Make it so,crypto!

April 3, 2025
Temple Melville

JOHN Kenneth Galbraith once said (amongst many other things) “The process by which money is created is so simple that the mind is repelled”.

And it is – we only have to think about Quantitative Easing and how all that money was created at the drop of a hat.

That expression, incidentally, probably originated from the good old Wild West, when the dropping of a hat or its downward sweep started a race.

I think esteemed readers of The Digital Commonwealth don’t need me to draw parallels or conclusions. He also coined the phrase “The Affluent Society” which I suppose we all aspire to be part of.

That other famous economist, John Maynard Keynes, said “ When the facts change, I change my mind. What do you do, Sir?” – except he didn’t. That was Paul Samuelson, another economist, who won the Nobel prize for Economics in 1970. What Keynes actually said was "When my information changes, I alter my conclusions”. 

So I pose the question – “What do you do?”. I have to admit that I’m with the conclusion changers, but there are many who are not. I attended a lecture given by John Sergeant (I suppose most famous for his incredible run on Strictly, which overshadows his decades as a highly respected journalist) where he said that the problem with the world today was that each of us has our own “truth”.  You may think the world is round but I know its flat, kind of thing.
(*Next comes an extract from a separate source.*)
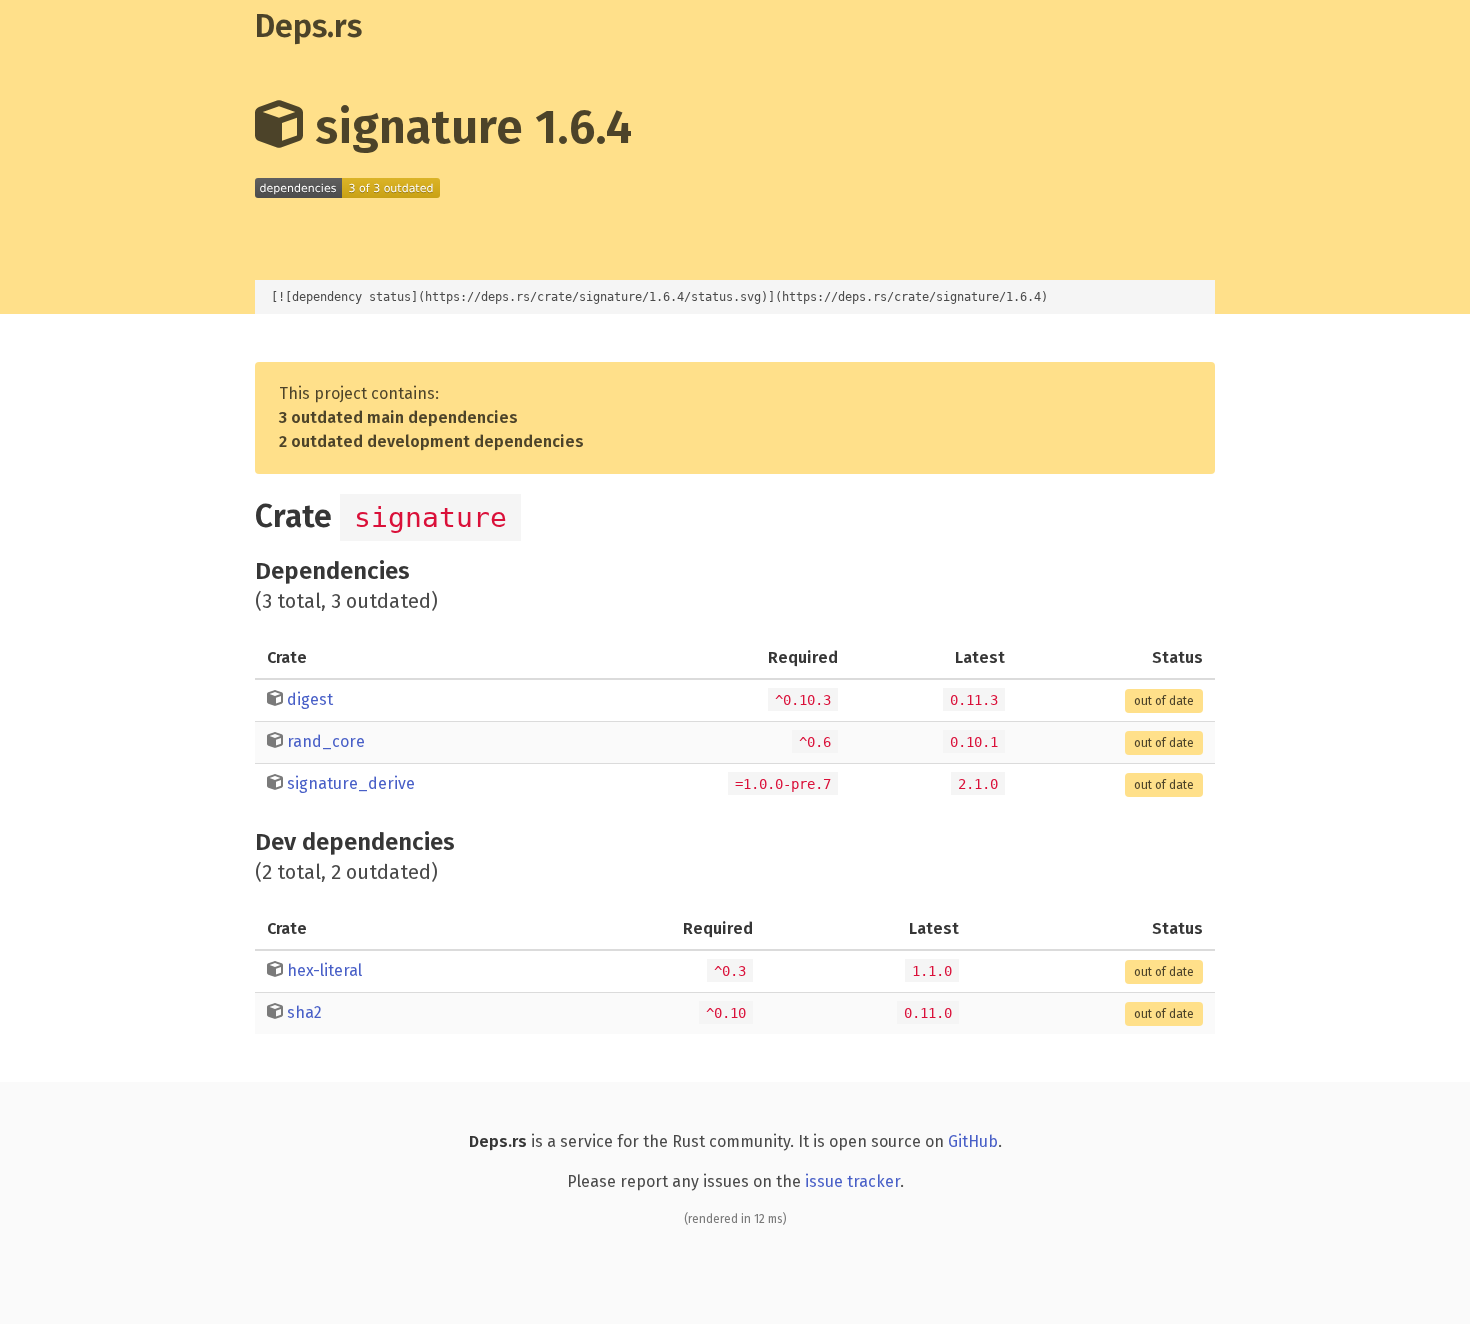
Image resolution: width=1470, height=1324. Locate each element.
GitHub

No argument or other given fact will shake my belief.

And here we have a position where our present Chancellor has publicly stated the world has changed. The problem is she hasn’t changed her stance one iota – or her thinking despite what she may say.

If we now turn to crypto, Galbraith’s maxim is turned on its head. Yes I know the technical feat of a blockchain and crypto is now commonplace, but cryptocurrencies are massively controlled by their very own truths.

Just to take Bitcoin, its algorithm can’t be changed. So Bitcoin creation is set in stone. To a large extent this is also true for all the other cryptos. To exist they have to live within rules, whether that be creation through mining or being pre-mined.

These parameters cannot be changed, unlike every fiat currency where the central authorities can just say hey we’ve created another $1 trillion and it is so, as Captain Jean Luc Picard might have said.

Not least, our Chancellor should stop the effective £30-billion-a-year subsidy to UK banks. This arises from the interest paid by the Treasury for the gargantuan sums of QE money that was “sold” by the BofE – and then not sanitised.

Quite a large chunk of the interest rate pile the UK has is covered by these bond sales (so called but hardly true in reality).

But to return to crypto once more – do you prefer a monetary system that can simply create money out of thin air, or regulated by mathematical rules?

It may be that crypto is coming into its own as people realise the fundamental difference.

And talking of changing minds, how do you think the proponents of “digital gold” are feeling? In case you have forgotten Bitcoin hit $108,000 within the last three months, but is now around $85,000, having been as low as $81,000, a drop of as much as 25% (though that isn’t unusual).

REAL gold on the other hand has steadily advanced from around $2600 at the start of the year to around $3150 now. That’s a gain of about 16 or 17%.

But the world being what it is, I wouldn’t bet either the Digital Golders or anyone else will change their minds. They have their “Truth”.